**APPLY WHAT YOU READ:**
1. In the immigration post, what flat cost per person per year does the author give for incarceration?
2. Begin at the words "If the statistics" in the immigration post and stop after "prison system detainees.", copying that span with "detainees" replaced by "inmates".

**SOURCE PASSAGE:**
☆ ☆ ☆
August 12, 2014

Immigration, Crime, Money

One of the things that irks me about the notion of legalizing 8 million illegal immigrants at once is the fact that if even only 0.1% of them are criminals (a decidedly low percentage based on normal rates of criminality), that equates to letting 8,000 felons into the country. That's bad.  But in reality, it's far worse.  Given the felony equivalency of America, that's over half a million felons or potential felons coming in.

If the statistics hold true, and 1 in 15 Americans (yes, I know these people are not Americans but the criminality rate in Mexico and Central America may not be that different if the system and the tracking were up to par with America's) have been to prison.  At that rate 533,333 future prison system detainees.

Neither of those statistics even differentiate between low income and middle and upper income populations. Criminal rates are higher in lower income populations and Mexican and Central American immigrants are definitely predominantly lower income individuals.

At a flat rated cost of roughly $31,000 per person per year and let's be generous and say a 90 day sentence is the average time served, then those criminals allowed in are going to cost America over $4 billion.  But let's say that incarceration happens over the course of 40 years.  Then the cost is only $100 million per year. ONLY.

But cost aside, the social impact is far worse.  Who wants more criminals?
☆ ☆ ☆
**ENTRIES PROVIDED:**
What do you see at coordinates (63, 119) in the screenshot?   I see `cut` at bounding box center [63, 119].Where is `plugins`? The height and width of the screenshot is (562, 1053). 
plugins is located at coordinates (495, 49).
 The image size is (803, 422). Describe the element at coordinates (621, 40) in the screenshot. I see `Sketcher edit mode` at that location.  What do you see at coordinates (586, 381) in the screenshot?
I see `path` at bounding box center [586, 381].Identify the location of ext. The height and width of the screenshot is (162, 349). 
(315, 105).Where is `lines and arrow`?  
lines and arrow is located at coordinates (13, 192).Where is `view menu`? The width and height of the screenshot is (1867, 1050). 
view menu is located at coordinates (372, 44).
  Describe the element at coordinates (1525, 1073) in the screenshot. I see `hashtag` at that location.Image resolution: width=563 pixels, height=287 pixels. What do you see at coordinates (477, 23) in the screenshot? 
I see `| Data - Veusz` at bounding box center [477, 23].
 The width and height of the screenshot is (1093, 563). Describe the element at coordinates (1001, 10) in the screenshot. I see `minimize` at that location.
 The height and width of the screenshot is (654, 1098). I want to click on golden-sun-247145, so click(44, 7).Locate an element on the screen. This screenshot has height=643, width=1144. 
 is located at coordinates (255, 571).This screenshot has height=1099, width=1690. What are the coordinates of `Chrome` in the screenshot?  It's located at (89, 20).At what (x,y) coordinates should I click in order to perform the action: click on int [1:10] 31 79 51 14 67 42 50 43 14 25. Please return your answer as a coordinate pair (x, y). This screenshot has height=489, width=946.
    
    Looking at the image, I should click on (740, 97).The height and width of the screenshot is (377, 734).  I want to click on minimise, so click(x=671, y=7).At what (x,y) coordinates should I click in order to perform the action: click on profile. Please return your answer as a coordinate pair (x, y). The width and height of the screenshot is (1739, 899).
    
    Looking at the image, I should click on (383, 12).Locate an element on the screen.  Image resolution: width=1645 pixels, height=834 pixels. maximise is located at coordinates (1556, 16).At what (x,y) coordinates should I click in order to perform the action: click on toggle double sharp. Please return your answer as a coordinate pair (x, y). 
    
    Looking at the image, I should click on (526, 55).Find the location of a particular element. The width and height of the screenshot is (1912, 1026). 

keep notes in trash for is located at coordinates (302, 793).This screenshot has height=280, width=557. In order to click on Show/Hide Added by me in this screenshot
☆ ☆ ☆
**RESPONSE LIST:**
1. Roughly $31,000.

2.
If the statistics hold true, and 1 in 15 Americans (yes, I know these people are not Americans but the criminality rate in Mexico and Central America may not be that different if the system and the tracking were up to par with America's) have been to prison.  At that rate 533,333 future prison system inmates.